**Given instruction**:
Lay out the rows below as a numbered list, starting at the first line and ending at the line that contains "coord(1107,593)". Include only those lines and leave out any blank ones.
-- start --
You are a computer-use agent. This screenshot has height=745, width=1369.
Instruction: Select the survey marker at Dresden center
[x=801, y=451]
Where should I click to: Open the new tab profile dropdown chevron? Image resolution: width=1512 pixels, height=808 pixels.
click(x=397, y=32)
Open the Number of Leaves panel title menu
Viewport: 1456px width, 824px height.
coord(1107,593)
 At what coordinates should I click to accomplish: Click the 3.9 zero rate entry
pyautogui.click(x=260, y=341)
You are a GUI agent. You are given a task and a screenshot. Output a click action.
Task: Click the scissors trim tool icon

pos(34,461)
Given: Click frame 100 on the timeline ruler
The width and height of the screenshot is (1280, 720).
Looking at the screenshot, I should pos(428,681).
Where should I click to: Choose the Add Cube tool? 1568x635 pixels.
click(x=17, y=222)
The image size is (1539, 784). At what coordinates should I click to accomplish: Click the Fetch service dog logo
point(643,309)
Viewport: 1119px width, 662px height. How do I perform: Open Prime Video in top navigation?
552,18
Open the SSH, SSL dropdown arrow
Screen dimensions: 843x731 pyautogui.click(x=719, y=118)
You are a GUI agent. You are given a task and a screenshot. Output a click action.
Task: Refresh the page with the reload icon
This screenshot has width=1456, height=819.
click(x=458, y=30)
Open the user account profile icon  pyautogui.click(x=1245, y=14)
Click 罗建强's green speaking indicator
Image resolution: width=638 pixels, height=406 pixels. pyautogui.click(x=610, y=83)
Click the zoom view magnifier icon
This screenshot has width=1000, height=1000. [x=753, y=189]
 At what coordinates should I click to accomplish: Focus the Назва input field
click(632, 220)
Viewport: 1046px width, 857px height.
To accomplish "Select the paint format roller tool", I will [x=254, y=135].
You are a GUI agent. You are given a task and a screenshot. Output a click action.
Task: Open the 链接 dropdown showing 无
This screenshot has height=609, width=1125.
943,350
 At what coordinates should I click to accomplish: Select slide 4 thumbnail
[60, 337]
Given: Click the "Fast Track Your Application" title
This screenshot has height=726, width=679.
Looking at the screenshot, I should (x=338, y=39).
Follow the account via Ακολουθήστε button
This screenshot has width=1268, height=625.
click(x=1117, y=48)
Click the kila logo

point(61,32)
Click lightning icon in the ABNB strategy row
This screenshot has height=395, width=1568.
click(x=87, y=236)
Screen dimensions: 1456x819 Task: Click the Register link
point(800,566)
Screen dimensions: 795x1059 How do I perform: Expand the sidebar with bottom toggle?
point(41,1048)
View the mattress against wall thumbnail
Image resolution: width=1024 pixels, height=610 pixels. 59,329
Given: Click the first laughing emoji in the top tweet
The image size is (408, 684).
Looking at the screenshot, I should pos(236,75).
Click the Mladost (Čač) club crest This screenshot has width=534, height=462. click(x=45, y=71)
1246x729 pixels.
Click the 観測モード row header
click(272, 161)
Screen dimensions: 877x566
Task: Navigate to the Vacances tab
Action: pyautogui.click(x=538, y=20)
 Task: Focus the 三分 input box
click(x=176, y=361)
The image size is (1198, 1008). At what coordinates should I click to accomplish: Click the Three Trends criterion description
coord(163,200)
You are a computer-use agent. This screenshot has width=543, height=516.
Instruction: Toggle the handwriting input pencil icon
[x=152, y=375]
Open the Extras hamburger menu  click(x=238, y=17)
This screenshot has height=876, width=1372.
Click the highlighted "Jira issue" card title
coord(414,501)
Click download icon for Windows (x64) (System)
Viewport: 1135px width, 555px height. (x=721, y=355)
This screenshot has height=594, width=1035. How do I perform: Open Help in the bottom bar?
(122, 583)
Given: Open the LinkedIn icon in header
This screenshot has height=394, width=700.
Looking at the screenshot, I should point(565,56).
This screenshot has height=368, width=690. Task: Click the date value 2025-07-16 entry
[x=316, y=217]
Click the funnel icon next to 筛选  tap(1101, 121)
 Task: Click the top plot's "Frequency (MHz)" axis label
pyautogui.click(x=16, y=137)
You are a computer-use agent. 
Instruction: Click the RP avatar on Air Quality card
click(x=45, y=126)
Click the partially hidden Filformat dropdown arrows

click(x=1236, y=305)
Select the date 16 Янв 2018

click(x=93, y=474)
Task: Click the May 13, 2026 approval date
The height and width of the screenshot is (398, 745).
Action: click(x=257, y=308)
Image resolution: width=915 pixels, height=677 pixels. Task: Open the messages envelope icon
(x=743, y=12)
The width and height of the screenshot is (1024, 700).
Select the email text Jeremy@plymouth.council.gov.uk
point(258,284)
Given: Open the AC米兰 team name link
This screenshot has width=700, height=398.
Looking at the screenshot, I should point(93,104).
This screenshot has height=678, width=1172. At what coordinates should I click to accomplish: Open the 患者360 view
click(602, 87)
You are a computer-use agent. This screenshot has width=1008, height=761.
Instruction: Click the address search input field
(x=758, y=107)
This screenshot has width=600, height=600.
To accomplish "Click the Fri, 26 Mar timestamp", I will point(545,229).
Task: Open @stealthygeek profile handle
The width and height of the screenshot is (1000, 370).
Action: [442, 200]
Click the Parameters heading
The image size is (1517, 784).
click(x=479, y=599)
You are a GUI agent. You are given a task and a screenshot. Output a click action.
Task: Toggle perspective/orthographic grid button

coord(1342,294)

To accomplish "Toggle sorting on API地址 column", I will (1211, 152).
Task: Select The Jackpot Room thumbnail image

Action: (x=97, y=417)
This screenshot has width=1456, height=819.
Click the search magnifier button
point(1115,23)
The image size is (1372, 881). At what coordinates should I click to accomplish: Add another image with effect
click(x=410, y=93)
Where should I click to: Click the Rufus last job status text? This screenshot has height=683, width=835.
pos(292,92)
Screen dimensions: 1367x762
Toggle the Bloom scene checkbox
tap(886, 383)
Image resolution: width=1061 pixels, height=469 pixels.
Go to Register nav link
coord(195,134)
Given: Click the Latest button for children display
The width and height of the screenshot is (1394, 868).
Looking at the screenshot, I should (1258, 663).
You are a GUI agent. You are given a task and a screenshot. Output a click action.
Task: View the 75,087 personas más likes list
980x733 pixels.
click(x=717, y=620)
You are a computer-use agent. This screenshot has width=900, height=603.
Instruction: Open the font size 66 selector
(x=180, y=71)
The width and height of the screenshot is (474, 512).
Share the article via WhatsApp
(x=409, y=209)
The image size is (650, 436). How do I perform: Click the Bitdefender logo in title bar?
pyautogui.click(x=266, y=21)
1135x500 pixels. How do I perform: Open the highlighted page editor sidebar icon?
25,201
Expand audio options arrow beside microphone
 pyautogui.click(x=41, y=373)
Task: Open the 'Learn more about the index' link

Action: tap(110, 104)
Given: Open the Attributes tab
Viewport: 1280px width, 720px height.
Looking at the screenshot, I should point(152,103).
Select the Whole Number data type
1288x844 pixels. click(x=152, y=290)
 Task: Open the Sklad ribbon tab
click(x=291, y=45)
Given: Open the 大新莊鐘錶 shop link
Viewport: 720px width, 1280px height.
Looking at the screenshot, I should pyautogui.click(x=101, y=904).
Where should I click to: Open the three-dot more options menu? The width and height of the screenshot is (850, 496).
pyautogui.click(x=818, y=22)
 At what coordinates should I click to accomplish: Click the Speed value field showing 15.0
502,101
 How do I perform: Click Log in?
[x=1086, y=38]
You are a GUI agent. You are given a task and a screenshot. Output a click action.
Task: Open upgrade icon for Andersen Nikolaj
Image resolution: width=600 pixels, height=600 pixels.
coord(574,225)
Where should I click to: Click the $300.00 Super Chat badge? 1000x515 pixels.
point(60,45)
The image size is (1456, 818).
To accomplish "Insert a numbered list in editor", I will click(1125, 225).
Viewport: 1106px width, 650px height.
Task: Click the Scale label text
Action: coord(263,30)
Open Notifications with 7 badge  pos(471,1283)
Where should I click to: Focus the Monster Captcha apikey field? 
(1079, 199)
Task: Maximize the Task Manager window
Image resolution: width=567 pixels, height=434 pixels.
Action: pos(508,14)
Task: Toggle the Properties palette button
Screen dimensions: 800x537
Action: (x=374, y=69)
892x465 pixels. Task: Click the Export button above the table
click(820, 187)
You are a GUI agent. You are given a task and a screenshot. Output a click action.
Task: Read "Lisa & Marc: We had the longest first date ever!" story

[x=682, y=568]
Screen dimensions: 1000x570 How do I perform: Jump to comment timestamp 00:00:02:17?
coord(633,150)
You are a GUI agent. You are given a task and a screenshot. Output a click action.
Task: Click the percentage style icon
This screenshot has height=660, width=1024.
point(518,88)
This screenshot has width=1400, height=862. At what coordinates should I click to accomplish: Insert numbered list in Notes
-- end --
**Complete output**:
1. You are a computer-use agent. This screenshot has height=745, width=1369.
2. Instruction: Select the survey marker at Dresden center
3. [x=801, y=451]
4. Where should I click to: Open the new tab profile dropdown chevron? Image resolution: width=1512 pixels, height=808 pixels.
5. click(x=397, y=32)
6. Open the Number of Leaves panel title menu
7. Viewport: 1456px width, 824px height.
8. coord(1107,593)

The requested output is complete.